Kenia Pollheim Nunes
No Fim do Mundo (2021)
de Abraham Escobedo-Salas
É entre ruína e escombros que Cecílio traça a sua rota diária, em biscates como vender carcaças de eletrodomésticos abandonados. “A droga é o meu trabalho”, diz a certa altura do documentário, e é aí que percebemos que de nada vale o flyer sobre “ultrapassar os vícios” estrategicamente posicionado no pequeno “altar” onde Cecílio prepara o próximo consumo. O olhar penetrante do homem que mira o Largo de São Domingos em Lisboa e corre para apanhar o comboio é acompanhado de chamadas frustradas que caem, do outro lado, chegam apenas ao Voicemail.

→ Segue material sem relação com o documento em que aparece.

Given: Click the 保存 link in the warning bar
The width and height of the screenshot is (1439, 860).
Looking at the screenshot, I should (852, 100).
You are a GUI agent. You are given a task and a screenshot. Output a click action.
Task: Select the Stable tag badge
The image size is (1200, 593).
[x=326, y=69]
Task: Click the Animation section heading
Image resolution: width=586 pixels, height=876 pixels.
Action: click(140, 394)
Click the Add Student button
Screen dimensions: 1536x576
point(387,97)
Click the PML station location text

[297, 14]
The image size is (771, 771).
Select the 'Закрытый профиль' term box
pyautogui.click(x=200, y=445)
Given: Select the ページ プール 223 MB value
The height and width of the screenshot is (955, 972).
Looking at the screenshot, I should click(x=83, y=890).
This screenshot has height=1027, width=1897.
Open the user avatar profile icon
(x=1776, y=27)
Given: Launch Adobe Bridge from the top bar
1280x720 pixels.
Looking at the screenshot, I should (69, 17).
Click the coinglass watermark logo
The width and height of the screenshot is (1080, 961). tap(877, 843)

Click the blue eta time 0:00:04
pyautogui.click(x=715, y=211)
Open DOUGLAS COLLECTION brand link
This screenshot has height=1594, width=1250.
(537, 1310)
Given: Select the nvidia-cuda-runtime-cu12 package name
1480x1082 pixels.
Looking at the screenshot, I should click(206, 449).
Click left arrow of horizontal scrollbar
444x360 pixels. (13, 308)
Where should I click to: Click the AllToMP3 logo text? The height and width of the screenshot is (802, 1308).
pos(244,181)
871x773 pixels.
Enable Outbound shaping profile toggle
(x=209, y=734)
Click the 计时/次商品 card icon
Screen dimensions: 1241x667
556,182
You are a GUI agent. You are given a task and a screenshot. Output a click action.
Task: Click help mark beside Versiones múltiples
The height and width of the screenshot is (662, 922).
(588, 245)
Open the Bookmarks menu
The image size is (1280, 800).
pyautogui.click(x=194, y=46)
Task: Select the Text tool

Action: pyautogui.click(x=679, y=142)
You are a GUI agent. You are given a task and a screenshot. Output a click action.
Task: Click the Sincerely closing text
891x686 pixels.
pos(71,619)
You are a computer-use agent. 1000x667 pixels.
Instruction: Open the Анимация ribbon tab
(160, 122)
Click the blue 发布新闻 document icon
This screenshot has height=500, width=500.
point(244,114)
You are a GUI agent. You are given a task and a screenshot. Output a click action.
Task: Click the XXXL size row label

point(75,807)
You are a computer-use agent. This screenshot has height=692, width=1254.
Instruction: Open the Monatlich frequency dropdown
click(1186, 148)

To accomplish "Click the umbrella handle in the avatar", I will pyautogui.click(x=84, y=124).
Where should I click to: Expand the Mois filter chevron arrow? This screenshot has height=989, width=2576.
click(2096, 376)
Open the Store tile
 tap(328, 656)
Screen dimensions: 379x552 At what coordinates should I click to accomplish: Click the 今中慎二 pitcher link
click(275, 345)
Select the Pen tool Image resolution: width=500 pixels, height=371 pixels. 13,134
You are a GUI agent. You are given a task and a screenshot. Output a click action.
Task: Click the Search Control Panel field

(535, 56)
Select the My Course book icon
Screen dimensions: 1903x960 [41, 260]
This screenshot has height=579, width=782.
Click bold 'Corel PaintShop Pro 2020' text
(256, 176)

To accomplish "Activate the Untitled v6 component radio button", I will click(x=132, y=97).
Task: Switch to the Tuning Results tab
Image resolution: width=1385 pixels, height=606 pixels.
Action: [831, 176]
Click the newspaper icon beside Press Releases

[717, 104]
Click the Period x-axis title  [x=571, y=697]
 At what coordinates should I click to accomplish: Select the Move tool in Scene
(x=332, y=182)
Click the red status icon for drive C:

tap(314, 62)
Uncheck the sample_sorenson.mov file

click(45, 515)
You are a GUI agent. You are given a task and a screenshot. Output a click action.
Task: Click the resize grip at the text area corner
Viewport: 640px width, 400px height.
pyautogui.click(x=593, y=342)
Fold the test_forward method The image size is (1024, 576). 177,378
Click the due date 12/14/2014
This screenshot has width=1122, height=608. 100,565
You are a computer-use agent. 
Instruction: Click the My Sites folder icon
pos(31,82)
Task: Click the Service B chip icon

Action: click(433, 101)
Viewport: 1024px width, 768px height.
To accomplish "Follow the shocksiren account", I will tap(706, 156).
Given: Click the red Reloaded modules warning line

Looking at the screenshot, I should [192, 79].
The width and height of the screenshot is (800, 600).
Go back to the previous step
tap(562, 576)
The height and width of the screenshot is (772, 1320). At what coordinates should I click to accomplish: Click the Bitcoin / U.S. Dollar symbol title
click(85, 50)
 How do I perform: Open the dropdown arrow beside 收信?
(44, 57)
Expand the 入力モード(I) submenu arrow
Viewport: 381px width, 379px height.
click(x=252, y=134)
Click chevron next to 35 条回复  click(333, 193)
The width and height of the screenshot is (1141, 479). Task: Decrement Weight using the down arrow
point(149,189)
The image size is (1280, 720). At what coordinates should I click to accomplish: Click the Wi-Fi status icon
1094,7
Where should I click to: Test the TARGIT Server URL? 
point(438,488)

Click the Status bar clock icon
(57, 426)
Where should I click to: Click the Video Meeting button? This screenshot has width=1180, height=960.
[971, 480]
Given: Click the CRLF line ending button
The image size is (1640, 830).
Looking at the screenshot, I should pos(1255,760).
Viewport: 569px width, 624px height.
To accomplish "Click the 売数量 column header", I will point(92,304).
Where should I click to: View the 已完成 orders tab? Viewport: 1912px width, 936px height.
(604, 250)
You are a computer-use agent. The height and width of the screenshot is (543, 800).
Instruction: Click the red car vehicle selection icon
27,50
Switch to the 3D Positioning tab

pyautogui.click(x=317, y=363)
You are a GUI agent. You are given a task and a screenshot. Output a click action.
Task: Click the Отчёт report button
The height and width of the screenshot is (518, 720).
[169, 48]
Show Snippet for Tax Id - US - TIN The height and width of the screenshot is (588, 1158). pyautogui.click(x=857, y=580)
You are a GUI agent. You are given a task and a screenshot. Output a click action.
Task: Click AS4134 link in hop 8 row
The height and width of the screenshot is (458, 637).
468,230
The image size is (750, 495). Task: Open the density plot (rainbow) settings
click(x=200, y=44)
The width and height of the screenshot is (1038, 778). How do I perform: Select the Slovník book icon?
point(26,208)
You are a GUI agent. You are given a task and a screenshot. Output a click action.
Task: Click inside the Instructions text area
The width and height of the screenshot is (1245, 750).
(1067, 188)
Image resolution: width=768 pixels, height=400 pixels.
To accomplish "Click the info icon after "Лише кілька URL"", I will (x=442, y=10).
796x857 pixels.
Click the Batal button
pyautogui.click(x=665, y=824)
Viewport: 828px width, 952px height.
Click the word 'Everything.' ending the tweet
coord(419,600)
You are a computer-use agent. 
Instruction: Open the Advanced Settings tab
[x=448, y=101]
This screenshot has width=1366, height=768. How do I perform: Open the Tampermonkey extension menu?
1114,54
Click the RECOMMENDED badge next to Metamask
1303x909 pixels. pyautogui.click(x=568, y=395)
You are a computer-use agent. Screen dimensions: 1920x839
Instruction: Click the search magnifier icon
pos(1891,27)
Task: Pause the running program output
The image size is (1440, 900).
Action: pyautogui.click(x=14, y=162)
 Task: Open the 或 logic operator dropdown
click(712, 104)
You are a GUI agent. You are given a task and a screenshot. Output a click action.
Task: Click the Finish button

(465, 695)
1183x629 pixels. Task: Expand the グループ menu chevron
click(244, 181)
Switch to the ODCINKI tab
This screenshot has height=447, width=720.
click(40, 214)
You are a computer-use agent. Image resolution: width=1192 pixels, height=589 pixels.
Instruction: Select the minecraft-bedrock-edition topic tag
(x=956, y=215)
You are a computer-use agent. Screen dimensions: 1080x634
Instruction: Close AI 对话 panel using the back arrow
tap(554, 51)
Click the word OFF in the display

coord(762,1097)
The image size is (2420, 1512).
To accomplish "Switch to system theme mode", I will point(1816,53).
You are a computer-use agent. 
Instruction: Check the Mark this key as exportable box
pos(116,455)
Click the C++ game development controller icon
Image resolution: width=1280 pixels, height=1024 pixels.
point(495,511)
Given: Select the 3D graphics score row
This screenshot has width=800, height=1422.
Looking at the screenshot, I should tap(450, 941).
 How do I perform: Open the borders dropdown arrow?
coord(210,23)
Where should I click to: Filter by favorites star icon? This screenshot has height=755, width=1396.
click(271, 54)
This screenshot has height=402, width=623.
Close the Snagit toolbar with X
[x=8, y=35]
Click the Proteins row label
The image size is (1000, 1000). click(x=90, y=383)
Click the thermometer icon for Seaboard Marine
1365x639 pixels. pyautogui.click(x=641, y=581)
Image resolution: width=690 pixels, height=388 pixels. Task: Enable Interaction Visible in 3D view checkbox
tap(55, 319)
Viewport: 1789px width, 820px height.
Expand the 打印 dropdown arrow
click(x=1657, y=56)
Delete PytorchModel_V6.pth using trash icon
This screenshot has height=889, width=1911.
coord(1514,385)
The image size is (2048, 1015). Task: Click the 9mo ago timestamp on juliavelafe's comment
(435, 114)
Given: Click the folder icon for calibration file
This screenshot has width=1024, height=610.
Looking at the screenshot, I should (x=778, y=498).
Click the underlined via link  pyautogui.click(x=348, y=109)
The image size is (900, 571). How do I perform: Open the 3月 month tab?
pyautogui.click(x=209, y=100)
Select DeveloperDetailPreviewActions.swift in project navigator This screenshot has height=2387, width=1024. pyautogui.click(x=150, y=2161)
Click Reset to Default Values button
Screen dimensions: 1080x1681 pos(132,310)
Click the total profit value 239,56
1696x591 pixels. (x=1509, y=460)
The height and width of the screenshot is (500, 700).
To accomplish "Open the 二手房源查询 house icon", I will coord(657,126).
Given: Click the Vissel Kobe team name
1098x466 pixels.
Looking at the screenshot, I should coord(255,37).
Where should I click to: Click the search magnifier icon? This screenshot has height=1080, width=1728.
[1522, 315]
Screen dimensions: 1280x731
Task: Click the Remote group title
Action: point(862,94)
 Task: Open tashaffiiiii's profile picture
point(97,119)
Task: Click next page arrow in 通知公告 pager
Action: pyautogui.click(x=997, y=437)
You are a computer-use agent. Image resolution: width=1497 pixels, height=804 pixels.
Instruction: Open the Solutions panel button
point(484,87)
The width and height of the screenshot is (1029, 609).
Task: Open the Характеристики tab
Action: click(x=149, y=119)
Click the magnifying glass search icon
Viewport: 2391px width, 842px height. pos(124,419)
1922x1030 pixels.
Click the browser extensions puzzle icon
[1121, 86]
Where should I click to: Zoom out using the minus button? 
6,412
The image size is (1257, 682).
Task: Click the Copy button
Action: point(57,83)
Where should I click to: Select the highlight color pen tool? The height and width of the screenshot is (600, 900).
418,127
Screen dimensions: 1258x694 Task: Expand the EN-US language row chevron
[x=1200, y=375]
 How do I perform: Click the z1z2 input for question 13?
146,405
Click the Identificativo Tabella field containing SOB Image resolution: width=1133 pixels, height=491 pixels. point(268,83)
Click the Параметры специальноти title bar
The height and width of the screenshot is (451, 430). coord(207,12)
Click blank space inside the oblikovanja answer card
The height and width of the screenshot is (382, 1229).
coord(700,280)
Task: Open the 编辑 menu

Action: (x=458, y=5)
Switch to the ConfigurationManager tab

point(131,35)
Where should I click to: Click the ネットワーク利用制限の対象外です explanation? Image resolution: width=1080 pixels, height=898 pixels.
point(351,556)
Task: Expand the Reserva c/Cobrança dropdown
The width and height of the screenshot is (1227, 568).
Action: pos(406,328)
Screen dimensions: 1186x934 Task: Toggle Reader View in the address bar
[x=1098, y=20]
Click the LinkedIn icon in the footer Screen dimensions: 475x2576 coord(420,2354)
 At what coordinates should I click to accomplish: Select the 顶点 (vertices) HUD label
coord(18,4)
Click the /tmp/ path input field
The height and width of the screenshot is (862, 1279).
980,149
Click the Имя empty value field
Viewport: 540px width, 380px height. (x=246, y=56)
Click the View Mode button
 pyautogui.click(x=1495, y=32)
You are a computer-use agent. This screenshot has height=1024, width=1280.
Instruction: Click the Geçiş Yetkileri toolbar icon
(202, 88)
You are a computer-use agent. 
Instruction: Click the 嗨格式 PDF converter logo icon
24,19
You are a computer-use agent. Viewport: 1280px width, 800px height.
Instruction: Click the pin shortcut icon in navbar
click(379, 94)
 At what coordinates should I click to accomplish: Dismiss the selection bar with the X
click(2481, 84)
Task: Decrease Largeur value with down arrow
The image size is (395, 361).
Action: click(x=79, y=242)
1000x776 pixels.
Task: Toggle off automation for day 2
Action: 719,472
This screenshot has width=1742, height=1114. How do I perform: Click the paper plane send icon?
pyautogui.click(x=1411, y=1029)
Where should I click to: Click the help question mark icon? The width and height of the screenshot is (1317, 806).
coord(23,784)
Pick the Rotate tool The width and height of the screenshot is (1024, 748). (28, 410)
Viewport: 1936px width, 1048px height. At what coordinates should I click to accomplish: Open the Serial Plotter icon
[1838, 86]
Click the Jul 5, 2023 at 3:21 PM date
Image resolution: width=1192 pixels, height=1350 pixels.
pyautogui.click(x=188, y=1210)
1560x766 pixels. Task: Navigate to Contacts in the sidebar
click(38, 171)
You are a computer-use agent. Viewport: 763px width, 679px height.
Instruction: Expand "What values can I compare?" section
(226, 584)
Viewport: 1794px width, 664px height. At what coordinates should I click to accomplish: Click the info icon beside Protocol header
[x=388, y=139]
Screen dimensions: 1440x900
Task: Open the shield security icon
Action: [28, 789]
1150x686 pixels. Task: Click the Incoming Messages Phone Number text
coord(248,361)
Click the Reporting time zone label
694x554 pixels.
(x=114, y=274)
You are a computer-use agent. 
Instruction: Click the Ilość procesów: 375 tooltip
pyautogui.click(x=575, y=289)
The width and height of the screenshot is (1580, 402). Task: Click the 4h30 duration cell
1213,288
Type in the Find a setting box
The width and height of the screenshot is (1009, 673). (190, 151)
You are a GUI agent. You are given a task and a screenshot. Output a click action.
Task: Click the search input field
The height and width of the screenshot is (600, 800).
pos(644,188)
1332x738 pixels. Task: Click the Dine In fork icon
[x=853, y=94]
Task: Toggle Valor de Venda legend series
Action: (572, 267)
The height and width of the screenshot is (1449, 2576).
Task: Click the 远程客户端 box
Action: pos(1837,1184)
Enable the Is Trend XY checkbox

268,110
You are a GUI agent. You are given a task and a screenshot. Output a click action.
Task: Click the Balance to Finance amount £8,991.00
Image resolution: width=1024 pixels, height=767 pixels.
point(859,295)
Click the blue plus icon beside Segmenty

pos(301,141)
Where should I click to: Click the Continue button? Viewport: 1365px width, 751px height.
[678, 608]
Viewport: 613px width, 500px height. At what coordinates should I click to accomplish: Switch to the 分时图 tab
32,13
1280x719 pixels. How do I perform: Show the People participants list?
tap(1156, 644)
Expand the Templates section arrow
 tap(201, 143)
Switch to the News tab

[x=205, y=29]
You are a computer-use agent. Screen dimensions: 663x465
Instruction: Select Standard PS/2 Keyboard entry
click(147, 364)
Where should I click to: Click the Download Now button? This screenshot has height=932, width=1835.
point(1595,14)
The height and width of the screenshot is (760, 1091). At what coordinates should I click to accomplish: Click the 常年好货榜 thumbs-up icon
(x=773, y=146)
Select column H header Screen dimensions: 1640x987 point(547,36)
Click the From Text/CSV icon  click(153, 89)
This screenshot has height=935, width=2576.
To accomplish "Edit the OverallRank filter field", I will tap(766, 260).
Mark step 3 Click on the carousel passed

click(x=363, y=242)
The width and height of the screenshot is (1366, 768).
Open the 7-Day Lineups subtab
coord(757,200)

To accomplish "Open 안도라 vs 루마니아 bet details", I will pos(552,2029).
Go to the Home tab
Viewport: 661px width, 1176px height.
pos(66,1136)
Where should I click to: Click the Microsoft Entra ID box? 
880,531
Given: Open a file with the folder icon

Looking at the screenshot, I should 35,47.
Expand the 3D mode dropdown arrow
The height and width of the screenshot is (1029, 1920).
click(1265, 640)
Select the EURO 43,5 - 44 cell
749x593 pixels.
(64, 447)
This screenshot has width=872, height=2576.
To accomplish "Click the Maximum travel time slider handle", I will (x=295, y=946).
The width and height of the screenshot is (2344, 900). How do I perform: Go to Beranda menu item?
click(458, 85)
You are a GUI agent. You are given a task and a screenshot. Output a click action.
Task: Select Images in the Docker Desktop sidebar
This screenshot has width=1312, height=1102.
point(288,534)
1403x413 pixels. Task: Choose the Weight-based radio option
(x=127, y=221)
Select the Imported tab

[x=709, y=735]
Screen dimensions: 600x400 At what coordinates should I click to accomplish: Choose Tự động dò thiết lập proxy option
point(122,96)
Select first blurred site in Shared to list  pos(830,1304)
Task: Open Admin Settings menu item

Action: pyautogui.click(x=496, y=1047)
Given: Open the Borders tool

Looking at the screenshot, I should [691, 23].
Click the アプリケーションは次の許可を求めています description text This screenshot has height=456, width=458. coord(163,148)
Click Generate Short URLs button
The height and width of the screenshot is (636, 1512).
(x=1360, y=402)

Vencedor do 1.º lugar no Prémio de Melhor Curta-Metragem de Documentário nos Sophia Estudante, No Fim do Mundo pinta uma paisagem de entulho e deserção de uma periferia relegada ao esquecimento que poderia pertencer a um filme de Pedro Costa. Nela, narra-se sem floreados a vida de um homem que não vê nostalgia nas fotografias de um tempo passado, mantendo-se fiel à rotina de um vício.
Kenia Pollheim Nunes
Parceria com o CINENOVA – Festival de Cinema Interuniversitário Português
[Foto em destaque: Mesa Posta (2022), de Beatriz de Sousa © Direitos Reservados]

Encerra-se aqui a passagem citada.